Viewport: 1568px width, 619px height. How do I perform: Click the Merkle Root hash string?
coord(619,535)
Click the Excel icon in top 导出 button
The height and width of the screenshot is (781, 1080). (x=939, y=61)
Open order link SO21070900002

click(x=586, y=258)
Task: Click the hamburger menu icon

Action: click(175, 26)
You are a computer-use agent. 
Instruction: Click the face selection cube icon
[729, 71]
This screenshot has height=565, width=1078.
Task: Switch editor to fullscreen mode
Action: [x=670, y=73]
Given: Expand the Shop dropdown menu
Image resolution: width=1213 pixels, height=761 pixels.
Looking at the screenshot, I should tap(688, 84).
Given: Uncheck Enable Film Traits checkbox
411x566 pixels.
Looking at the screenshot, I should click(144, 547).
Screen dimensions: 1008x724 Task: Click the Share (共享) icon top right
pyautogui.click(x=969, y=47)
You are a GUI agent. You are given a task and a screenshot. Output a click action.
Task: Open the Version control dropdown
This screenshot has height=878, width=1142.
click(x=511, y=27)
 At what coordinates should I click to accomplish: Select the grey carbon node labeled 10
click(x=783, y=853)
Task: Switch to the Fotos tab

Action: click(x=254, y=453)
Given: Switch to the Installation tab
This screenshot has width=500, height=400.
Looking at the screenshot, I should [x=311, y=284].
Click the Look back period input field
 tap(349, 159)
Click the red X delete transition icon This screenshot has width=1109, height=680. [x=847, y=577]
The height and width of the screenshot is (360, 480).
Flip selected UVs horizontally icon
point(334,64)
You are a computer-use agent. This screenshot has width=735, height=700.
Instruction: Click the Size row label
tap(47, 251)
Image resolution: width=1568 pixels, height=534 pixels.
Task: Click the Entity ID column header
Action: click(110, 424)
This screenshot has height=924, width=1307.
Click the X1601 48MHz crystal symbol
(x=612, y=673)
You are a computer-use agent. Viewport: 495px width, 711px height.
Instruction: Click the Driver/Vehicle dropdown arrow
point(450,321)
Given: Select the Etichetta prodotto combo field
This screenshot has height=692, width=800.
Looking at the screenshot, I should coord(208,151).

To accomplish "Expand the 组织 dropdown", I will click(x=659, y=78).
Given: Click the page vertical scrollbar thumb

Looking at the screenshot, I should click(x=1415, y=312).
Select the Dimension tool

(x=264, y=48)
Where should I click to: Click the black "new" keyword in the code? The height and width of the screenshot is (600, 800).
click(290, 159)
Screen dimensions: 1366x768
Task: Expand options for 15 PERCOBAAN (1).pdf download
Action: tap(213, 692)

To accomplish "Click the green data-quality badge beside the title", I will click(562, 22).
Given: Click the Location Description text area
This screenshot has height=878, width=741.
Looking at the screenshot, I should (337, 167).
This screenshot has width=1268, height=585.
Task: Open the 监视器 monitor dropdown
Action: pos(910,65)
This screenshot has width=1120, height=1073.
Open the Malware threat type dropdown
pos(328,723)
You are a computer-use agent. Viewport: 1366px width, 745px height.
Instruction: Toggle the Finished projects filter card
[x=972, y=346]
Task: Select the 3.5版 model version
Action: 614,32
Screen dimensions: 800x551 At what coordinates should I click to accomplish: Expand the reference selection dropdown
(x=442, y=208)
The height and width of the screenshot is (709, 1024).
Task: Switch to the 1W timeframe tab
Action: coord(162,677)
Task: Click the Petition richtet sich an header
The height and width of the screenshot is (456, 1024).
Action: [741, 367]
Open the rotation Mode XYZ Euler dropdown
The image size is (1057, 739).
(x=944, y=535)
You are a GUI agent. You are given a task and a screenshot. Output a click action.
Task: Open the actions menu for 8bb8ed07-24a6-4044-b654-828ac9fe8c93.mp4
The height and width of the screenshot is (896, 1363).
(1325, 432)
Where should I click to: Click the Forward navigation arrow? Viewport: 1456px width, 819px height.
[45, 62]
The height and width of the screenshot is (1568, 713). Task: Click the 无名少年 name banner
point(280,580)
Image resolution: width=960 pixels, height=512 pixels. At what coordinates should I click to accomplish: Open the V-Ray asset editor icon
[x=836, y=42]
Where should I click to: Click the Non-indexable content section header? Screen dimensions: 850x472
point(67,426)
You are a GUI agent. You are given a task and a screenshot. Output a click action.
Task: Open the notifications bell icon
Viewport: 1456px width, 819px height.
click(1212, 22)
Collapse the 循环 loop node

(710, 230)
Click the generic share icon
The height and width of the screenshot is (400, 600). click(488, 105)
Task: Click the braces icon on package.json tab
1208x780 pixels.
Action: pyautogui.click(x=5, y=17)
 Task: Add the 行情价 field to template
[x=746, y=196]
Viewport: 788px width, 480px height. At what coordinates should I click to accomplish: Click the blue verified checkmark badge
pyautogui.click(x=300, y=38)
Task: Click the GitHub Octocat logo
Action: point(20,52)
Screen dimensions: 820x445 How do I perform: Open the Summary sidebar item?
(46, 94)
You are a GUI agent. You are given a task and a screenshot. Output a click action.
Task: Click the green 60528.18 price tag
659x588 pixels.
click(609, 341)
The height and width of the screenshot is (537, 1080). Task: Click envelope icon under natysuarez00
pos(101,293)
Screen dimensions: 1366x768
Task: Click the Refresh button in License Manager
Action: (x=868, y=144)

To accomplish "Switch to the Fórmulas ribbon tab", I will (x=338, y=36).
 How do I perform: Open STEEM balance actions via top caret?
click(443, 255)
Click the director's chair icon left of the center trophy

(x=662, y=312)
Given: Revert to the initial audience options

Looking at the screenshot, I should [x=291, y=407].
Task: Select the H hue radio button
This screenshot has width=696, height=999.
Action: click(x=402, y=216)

**WHAT NEEDS TO BE DONE:**
Output the rows from the first line through the line containing "point(450,321)", replacing every "Instruction" with "Command" and leaving everything else unchanged.

**ANSWER TO THE PROBLEM:**
Viewport: 1568px width, 619px height. How do I perform: Click the Merkle Root hash string?
coord(619,535)
Click the Excel icon in top 导出 button
The height and width of the screenshot is (781, 1080). (x=939, y=61)
Open order link SO21070900002

click(x=586, y=258)
Task: Click the hamburger menu icon

Action: click(175, 26)
You are a computer-use agent. 
Command: Click the face selection cube icon
[729, 71]
This screenshot has height=565, width=1078.
Task: Switch editor to fullscreen mode
Action: [x=670, y=73]
Given: Expand the Shop dropdown menu
Image resolution: width=1213 pixels, height=761 pixels.
Looking at the screenshot, I should tap(688, 84).
Given: Uncheck Enable Film Traits checkbox
411x566 pixels.
Looking at the screenshot, I should click(144, 547).
Screen dimensions: 1008x724 Task: Click the Share (共享) icon top right
pyautogui.click(x=969, y=47)
You are a GUI agent. You are given a task and a screenshot. Output a click action.
Task: Open the Version control dropdown
This screenshot has height=878, width=1142.
click(x=511, y=27)
 At what coordinates should I click to accomplish: Select the grey carbon node labeled 10
click(x=783, y=853)
Task: Switch to the Fotos tab

Action: click(x=254, y=453)
Given: Switch to the Installation tab
This screenshot has width=500, height=400.
Looking at the screenshot, I should [x=311, y=284].
Click the Look back period input field
 tap(349, 159)
Click the red X delete transition icon This screenshot has width=1109, height=680. [x=847, y=577]
The height and width of the screenshot is (360, 480).
Flip selected UVs horizontally icon
point(334,64)
You are a computer-use agent. This screenshot has width=735, height=700.
Command: Click the Size row label
tap(47, 251)
Image resolution: width=1568 pixels, height=534 pixels.
Task: Click the Entity ID column header
Action: click(110, 424)
This screenshot has height=924, width=1307.
Click the X1601 48MHz crystal symbol
(x=612, y=673)
You are a computer-use agent. Viewport: 495px width, 711px height.
Command: Click the Driver/Vehicle dropdown arrow
point(450,321)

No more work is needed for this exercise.